Get an expression, get back a primitive value. The version I’m using in Wilderplace handles stateful expression types that I left out (useful for, for example, seeing if there are any targets of a given type on the board).

Why use S-expressions?

An S-expression system maximizes flexibility and expressiveness within a clearly defined bounds. With S-expressions, I can query the game state in sophisticated ways, but I won’t, for example, accidentally break the game loop. Another advantage is that I’m already fluent with them. I’ve worked with Mapbox GL expressions for years, which use a similar syntax.

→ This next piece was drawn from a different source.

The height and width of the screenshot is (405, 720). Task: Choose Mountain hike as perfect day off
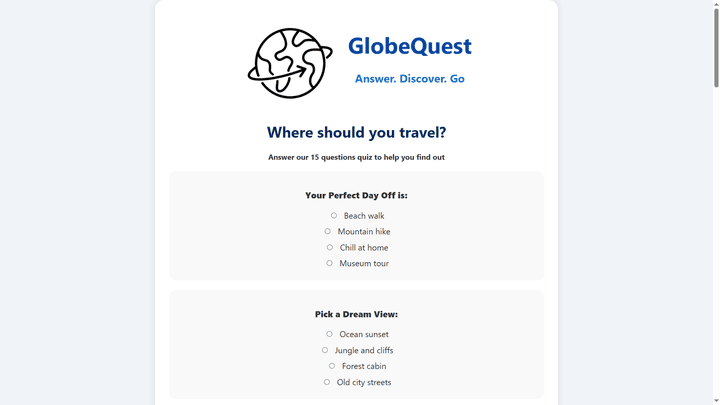pos(327,231)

There are fine alternatives. I could have used a configuration format that didn’t require an evaluator. For example:

const loggerConfig = {
  goals: [DRONE, PLANT_OBSTACLE, GATE],
  actions: [CREATURE_DISABLE, CREATURE_REMOVE_OBSTACLE, CREATURE_EXIT]
  threats: [WARDEN],
  sleeps: true,
  obstacleCarryLimit: 1,
  exitsBoardAfterReachingLimit: true,
  /* ...ect */
}

If I took this approach, I’d need to handle a growing number of conditional behaviors (sleeping, obstacle carry limits, ect), and I’d need to write code for every new condition, and I’d need to evaluate those conditions for every entity type. It’s less flexible, and requires reworking more internals of the AI system when adding new types of behaviors.

At some point I should learn more about game development best practices, because I have no idea how AI systems are normally implemented, or how the popular game engines do it. I hope I’d be pleasantly surprised to learn there’s an obvious, better way to build expressive AIs.

Was it worth it?

I’m suprisingly satisfied with the new system. It came together quickly, and now adding new entities is fast and painless, code sharing between entities is simple, and there are fewer opportunities to introduce inconsistencies.

The two latest entities: toadman and malfunctioning automaton

After finishing the AI rewrite, I did the same thing with the rendering system. Now, expression evaluation powers sprite and animation picking. Everything except the state update logic inside spell functions is now configuration. Maybe I’ll rewrite that spell system to use expressions too.

Further reading

The S-expression syntax is inspired by Mapbox GL JS Expressions, which I use regularly at work and have grown to love. There is a great article by Stepan Parunashvili called An Intuition for Lisp Syntax that dives deeper into the kinds of things you can do with Lisp-like expression DSLs in Javascript.


👋 Thanks! More Wilderplace news should be coming soon!